Após a consulta, que durou cerca de meia hora, José sai como se um fardo do tamanho do mundo tivesse caído em seus ombros. O diagnóstico, por sua vez, apontava a presença do HIV no seu sangue. O primeiro momento – a descoberta – era de desespero. Frio na barriga. Sensação de incômodo. Porque, embora não mais signifique sinônimo de morte, o imaginário do jovem em torno do vírus ainda era repleto de sombras. José sentia como se uma nuvem negra e pesada começasse, aos poucos, a pairar sobre sua cabeça, carregada de interrogações e reticências. “Eu vou morrer?”, “Não vou mais namorar?”, “Vou perder muito peso?”, “Como será minha vida agora?”, “Vou desistir de viver…”, “Por que eu fiz isso?”.

Ele, no entanto, já suspeitava de que poderia ter contraído o vírus HIV, pelo fato de sempre ter transado sem camisinha. “Iniciei a minha vida sexual aos 10 anos, em encontros casuais que demoravam, no máximo, duas horas.

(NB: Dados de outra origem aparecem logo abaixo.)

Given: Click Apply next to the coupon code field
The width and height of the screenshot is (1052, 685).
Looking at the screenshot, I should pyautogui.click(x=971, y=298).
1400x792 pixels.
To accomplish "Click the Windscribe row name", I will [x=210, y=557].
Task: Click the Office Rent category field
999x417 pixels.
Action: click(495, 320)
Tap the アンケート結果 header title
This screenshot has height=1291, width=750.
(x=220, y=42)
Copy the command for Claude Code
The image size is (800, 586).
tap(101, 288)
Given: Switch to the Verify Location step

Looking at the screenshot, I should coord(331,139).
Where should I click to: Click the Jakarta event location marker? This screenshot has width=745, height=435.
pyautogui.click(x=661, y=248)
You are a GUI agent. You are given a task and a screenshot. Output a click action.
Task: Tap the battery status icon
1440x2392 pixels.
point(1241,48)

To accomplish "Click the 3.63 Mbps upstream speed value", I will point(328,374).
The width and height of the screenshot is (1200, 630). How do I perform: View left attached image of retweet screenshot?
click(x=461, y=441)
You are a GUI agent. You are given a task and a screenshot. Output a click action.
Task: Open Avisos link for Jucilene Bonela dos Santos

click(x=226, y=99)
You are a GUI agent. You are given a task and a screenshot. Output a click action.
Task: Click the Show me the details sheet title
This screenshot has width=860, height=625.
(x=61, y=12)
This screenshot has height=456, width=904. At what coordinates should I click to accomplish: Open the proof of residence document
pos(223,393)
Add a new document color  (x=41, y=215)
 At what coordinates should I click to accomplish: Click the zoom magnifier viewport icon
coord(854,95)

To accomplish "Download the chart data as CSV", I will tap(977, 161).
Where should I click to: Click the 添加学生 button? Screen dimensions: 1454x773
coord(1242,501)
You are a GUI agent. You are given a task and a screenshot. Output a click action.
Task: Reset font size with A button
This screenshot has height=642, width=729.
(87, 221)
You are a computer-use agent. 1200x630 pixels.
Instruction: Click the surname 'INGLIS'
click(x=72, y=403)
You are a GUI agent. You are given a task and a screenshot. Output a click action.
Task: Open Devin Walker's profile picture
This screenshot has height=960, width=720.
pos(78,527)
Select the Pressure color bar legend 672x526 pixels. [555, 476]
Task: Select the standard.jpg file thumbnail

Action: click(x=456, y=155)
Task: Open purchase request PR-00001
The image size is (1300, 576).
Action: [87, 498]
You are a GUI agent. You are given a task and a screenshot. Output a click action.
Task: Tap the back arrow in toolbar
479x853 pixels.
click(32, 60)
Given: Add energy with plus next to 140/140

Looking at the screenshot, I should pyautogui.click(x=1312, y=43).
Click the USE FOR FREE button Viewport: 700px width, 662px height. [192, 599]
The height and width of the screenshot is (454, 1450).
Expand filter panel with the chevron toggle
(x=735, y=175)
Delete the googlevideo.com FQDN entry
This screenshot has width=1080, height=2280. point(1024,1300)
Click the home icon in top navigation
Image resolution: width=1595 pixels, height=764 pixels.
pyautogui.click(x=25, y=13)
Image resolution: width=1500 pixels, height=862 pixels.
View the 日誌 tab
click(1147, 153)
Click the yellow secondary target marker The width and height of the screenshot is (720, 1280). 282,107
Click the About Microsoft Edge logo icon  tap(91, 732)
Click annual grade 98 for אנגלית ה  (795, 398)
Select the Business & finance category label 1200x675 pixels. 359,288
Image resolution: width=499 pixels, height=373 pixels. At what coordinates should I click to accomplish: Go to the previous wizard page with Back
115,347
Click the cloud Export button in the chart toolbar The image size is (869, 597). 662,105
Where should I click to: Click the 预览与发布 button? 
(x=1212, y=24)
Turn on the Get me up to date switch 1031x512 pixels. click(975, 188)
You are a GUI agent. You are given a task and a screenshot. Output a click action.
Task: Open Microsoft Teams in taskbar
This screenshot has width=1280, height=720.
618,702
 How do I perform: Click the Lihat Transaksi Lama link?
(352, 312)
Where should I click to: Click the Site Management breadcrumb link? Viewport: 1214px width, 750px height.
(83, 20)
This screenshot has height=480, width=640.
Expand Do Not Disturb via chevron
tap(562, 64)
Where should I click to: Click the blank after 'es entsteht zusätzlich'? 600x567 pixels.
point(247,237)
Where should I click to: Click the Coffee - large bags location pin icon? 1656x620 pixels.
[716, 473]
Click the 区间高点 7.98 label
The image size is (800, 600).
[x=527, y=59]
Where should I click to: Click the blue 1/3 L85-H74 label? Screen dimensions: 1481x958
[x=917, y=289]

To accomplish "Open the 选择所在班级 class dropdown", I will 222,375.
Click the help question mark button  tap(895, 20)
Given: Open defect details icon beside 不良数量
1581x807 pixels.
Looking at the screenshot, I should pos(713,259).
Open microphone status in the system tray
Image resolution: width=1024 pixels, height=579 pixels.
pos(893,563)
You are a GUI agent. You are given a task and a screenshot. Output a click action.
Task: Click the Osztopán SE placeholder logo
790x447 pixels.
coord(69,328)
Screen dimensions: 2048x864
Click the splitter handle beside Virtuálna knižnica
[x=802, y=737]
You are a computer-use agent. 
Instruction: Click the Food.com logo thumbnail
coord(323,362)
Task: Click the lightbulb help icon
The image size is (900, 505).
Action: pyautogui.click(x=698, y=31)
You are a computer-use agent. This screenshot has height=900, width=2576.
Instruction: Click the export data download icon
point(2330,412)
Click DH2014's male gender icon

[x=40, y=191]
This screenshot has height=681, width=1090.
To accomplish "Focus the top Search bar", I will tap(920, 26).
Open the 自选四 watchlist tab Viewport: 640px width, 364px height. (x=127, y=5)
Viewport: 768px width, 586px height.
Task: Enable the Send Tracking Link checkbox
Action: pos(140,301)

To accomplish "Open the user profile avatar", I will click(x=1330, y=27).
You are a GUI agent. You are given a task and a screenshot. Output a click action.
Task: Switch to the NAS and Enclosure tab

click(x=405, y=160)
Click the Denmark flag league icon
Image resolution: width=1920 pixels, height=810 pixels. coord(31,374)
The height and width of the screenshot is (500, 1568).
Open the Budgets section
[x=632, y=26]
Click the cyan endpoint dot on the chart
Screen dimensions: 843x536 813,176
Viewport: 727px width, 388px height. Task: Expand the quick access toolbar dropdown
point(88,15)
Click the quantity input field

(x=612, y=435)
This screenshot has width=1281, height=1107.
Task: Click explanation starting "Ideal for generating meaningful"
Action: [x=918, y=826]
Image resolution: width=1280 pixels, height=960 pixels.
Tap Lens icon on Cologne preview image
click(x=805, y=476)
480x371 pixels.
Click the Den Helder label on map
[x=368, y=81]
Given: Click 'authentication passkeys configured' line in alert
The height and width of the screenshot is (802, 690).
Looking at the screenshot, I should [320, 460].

Geralmente os homens que eu conhecia estavam na noite”, disse, acariciando os cachos que caíam em cascata, “pois nunca transei com preservativo, mesmo sabendo que eu poderia contrair o vírus a qualquer momento”.

Aquele imediatismo dos relacionamentos, onde muitas pessoas querem viver a vida intensamente – aproveitando cada dia como se fosse o último de suas vidas – e devido a isso, as etapas acabam sendo invertidas: primeiro se amam e, depois, se conhecem. “A sensação de ter descoberto ser soropositivo é, pra mim, de raiva e angústia. Mas vou continuar vivendo, não é?”, respondeu, em tom baixo, à sua própria interrogação, segurando o resultado do exame. Hoje, porém, com o diagnóstico de soropositividade para HIV, José acredita que vai ficar muito mais difícil o relacionamento com outros homens, uma vez que “a única coisa que as pessoas sabem sobre o HIV e a Aids é nos botar medo”.

Por meio do recurso terapêutico, contudo, o jovem vai conseguir com que o vírus fique sob controle. “Estou disposto a encarar o tratamento, mesmo sabendo que vão existir os efeitos colaterais”, disse. “Quanto ao uso da camisinha, vou começar a colocar no bolso e conversar com meus futuros parceiros sobre a importância desse método preventivo, pois, daqui pra frente, é a minha saúde e de outras pessoas que está em jogo”, completou, ainda confuso com o excesso de informação que tinha acabado de receber da psicóloga.

A partir de agora, José Antônio almeja reescrever sua história. Começar por um parágrafo de cada vez e deixar sua vida fluir, página por página. A cada dia, uma nova oportunidade. “As pessoas não precisam ter medo de fazer a testagem rápida. Muitas acabam desistindo por conta do resultado. Se eu não tivesse vindo pra cá, talvez nunca soubesse que estaria com o vírus no meu corpo. Não é fácil receber um diagnóstico como esse, mas vou precisar ser bastante corajoso pra enfrentar tudo que está por vir. Afinal, é assim que a vida funciona, não é?”.